Monday, 20 December 2010

The Number 129 Route

Monday 20 December 2010

This was the shortest journey we have ever undertaken, perhaps appropriate as the start to a day when the ice and snow had filled the media with long stories about travel problems. But Linda and I met at North Greenwich Station with no difficulty (in fact we met on the Jubilee Line train from Canada Water) and were onto our single decker by 10.00.

 We were the only passengers as we whipped round the various car parks and buildings of the peninsula, and headed towards the Millenium Village and its various cinemas and supermarkets, not to mention its modern accommodation blocks.  A couple more people got on at this stage, asking anxiously if this was the right bus for the Cutty Sark, but there were only the four of us.

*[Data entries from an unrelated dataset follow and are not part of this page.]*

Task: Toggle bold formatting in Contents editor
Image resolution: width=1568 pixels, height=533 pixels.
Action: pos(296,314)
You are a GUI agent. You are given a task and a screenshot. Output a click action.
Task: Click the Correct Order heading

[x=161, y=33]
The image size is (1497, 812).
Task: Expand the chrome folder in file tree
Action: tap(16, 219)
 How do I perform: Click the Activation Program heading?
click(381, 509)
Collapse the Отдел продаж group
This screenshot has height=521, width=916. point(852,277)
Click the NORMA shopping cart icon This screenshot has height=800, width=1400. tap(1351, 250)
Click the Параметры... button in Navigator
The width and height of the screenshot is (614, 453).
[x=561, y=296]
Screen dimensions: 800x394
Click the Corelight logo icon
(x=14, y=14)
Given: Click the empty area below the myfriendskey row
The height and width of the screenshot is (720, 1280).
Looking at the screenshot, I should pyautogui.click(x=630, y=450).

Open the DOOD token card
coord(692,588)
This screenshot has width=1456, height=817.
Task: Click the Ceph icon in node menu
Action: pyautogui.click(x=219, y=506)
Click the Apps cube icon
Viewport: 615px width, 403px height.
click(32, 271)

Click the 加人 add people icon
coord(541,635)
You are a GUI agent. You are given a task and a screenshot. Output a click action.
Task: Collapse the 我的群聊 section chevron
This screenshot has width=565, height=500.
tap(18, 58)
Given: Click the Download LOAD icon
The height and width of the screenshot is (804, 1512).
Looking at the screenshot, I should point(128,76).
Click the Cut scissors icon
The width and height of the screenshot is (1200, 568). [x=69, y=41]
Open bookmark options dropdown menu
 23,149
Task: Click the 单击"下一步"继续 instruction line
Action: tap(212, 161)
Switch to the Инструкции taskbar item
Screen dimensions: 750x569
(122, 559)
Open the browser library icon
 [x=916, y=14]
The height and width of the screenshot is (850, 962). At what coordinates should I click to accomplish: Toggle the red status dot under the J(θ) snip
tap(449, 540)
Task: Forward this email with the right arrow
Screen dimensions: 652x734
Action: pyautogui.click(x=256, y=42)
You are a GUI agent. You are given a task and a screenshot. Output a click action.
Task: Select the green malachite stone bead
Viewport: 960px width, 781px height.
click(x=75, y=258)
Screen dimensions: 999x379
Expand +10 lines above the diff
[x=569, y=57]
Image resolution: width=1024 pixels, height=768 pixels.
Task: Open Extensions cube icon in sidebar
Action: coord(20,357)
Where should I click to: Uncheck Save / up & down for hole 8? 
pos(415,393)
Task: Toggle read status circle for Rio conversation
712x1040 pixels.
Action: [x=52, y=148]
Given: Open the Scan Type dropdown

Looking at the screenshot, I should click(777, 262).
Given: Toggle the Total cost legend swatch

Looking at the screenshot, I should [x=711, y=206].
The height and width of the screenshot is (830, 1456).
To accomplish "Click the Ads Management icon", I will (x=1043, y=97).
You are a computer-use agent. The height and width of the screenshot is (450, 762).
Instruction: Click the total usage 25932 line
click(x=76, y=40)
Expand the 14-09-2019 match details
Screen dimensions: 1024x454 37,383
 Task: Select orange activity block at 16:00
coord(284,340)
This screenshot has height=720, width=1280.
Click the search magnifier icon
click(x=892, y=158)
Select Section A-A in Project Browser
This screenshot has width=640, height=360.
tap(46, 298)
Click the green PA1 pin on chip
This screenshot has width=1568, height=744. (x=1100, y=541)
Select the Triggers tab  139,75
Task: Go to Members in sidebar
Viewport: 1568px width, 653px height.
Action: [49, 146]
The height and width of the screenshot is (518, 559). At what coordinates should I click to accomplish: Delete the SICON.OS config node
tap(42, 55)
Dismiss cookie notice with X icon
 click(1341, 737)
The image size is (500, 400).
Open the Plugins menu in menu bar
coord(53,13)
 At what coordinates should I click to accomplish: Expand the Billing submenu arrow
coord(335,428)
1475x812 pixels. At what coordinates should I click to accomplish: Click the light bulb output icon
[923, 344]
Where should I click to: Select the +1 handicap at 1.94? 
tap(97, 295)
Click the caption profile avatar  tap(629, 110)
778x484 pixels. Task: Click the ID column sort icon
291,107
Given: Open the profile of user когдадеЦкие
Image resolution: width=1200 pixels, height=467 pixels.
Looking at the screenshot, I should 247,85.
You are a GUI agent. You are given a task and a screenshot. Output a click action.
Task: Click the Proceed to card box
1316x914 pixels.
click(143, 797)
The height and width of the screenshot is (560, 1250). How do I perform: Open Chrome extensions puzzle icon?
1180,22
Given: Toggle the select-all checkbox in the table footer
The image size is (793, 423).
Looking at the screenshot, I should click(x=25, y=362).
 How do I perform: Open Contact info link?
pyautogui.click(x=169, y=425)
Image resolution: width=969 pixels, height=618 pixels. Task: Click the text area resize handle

We saw a 129 going in the opposite direction, and noted that it was 'going green for London':  ours was more traditional and, presumably, pollutant.

We turned right to get across the approach road to the Blackwall Tunnel (something would have gone wrong with it as we returned on our fourth bus of the day and there were huge queues of stationary traffic, but it will be many buses before we tell you about that.)

We passed the Angerstein Hotel, a pub named after a local business man of the 18th century, whose art collection now forms part of the National Gallery's display, as well as East Greenwich Library, on Vanbrugh Hill, named for the great architect before coming to some new building, claiming to be sustainable accommodation to make a 'new Heart for Greenwich'.  It seems to be rising on the site of a disused hospital, if the website for English Partnerships is talking about the same new heart.  We also saw the Forum at Greenwich, an ex-church, now a combination of accommodation and venue.

And the King William IV pub was a reminder of the King of Britain who had actually served in the Royal Navy, appropriate for this most naval of boroughs.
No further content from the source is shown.